The conductress advanced toward the rear of the bus with her stomach thrust forward to preserve her balance. The young peasant woman ignored her and scowled forbiddingly, gazing out of the window. The child made no response to the conductress either, but I could tell, having had him under constant observation, that he was getting steadily tenser and tenser. It looked as though they had come and sat in the seat by ours in order to avoid the conductress.
“Tickets,” prompted the conductress. For a while the woman ignored the appeal, then suddenly broke into voluble speech.

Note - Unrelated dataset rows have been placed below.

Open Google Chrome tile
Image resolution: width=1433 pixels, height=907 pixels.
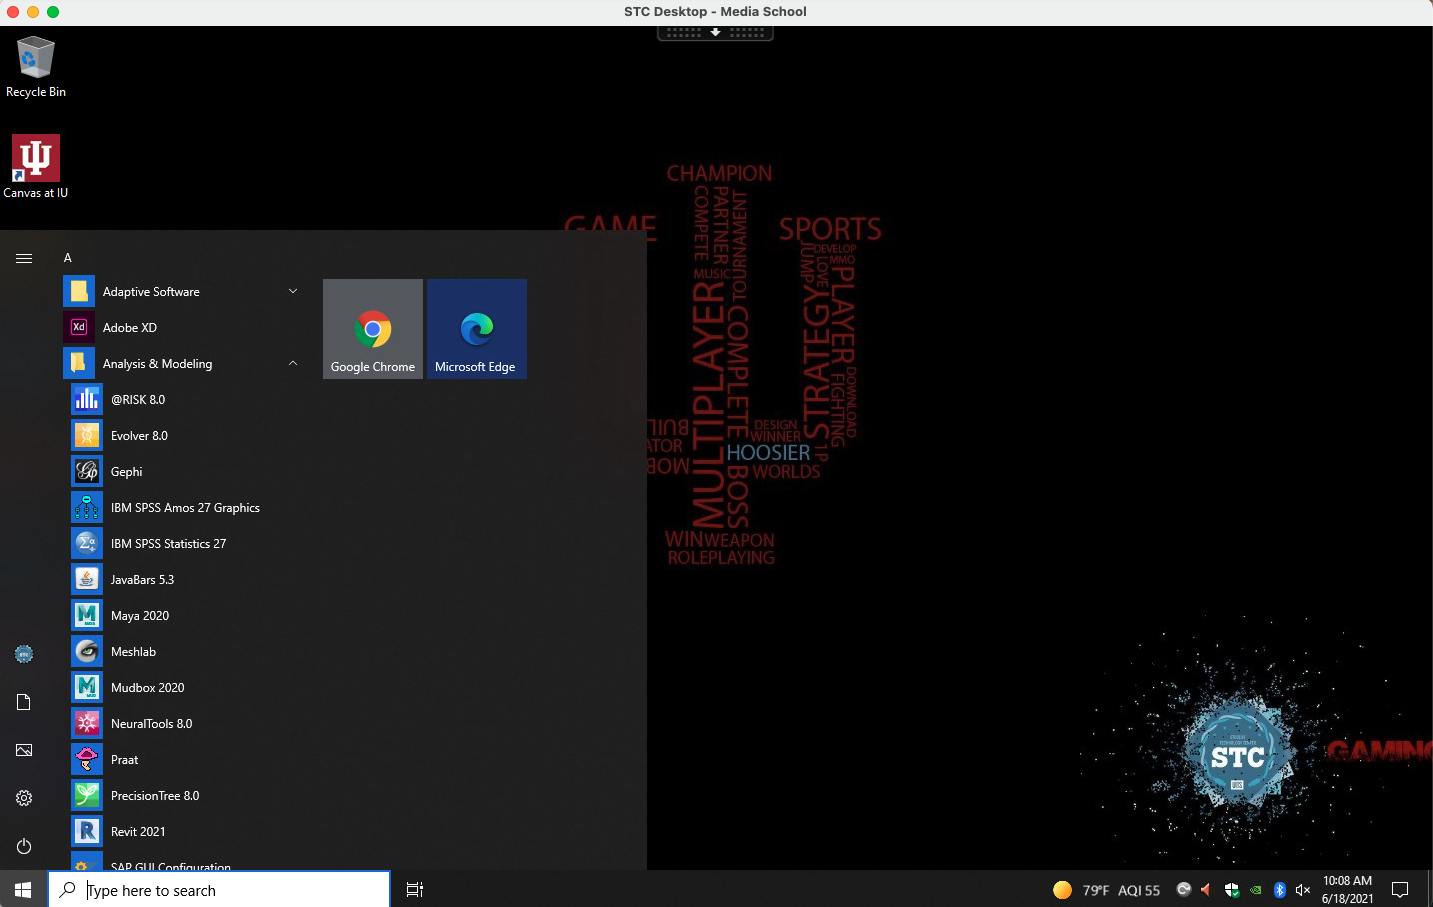373,329
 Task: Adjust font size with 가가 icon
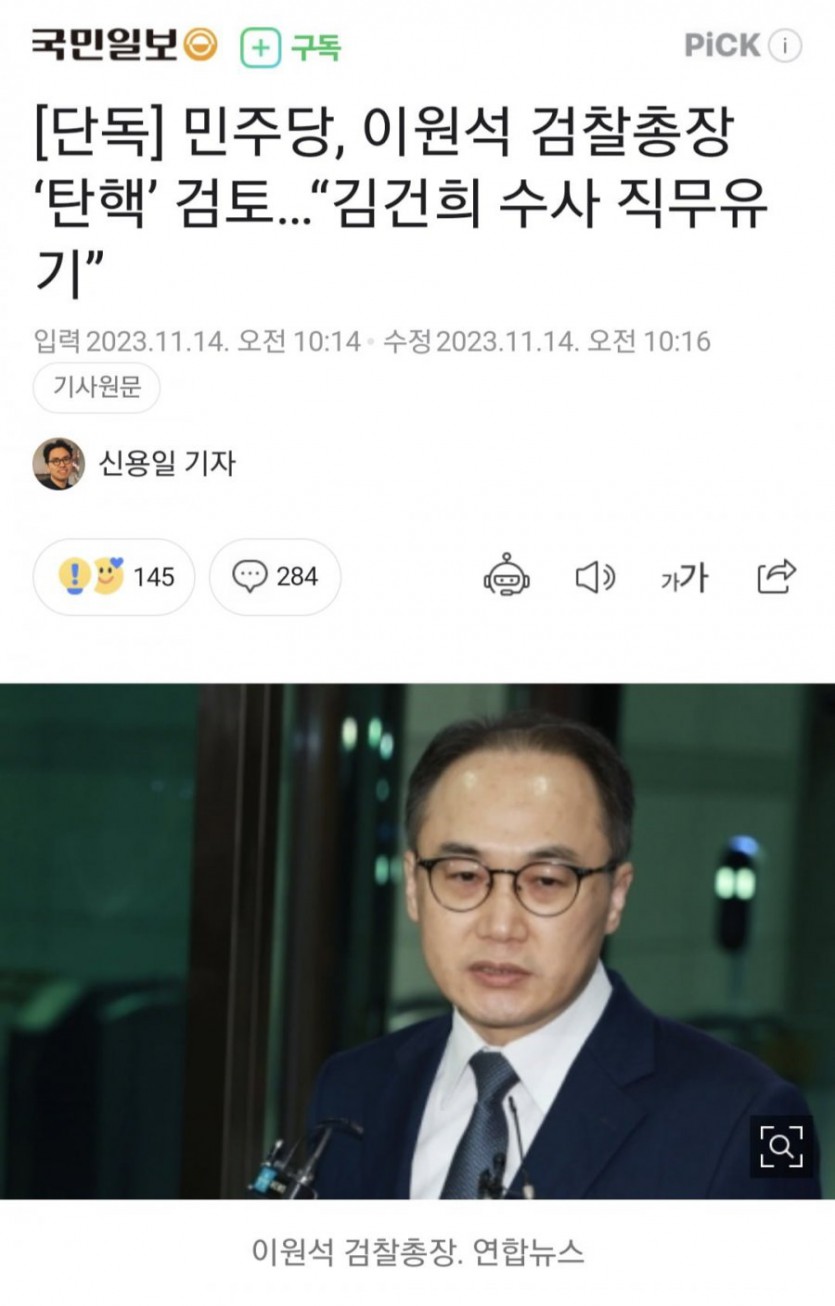coord(684,577)
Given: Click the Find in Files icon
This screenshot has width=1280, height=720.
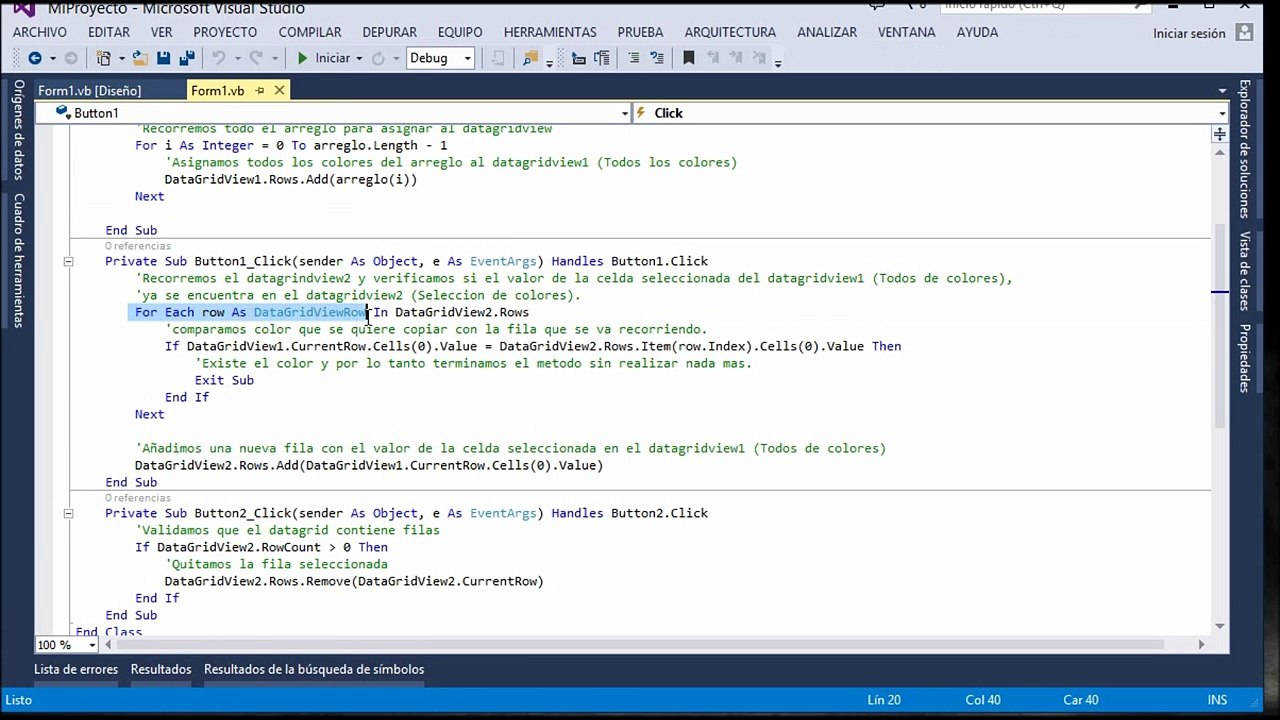Looking at the screenshot, I should tap(530, 58).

She attacked the conductress for demanding the prescribed fare for the whole run from the top of the hill down to the valley; she and the child had already walked two-thirds of the distance from the top; if the child hadn’t complained of bellyache (at this point she poked at the child’s shoulder as he clung to the wooden armrest), they could have walked all the way back. The conductress explained that the distance from the top down to the valley had recently been made the new minimum fare. It was a new policy of the bus company’s necessitated by poor returns on this route—another sign, I told myself, of the decay of the road through the forest. The conductress’s logic seemed temporarily to overwhelm the young countrywoman. But then there appeared on her ruddy plebeian face, hitherto so aflame with indignation, a reaction that struck me with mingled surprise and amusement. With a little giggle, she declared in a self-assured tone :
“Ain’t got no money.”
The boy was of course as pale and tense as ever. The conductress hesitated for a moment then, once more the helpless countrygirl, went to discuss the matter with the driver. It occurred to me that I might take advantage of the peasant woman’s odd little giggle as a first step to releasing the tension in my wife. I looked round at her and smiled, but saw that her neck and the lower part of her face were covered with goose pimples, even though the eyes fixed on the boy’s head gleamed with a feverish light. Seeing trouble in the offing, I hesitated, at a loss. Annoyance jumped about inside me with the aimless frenzy of a firecracker: why hadn’t I stopped her from throwing away the whisky bottle ? In desperation I took the plunge and made a choice.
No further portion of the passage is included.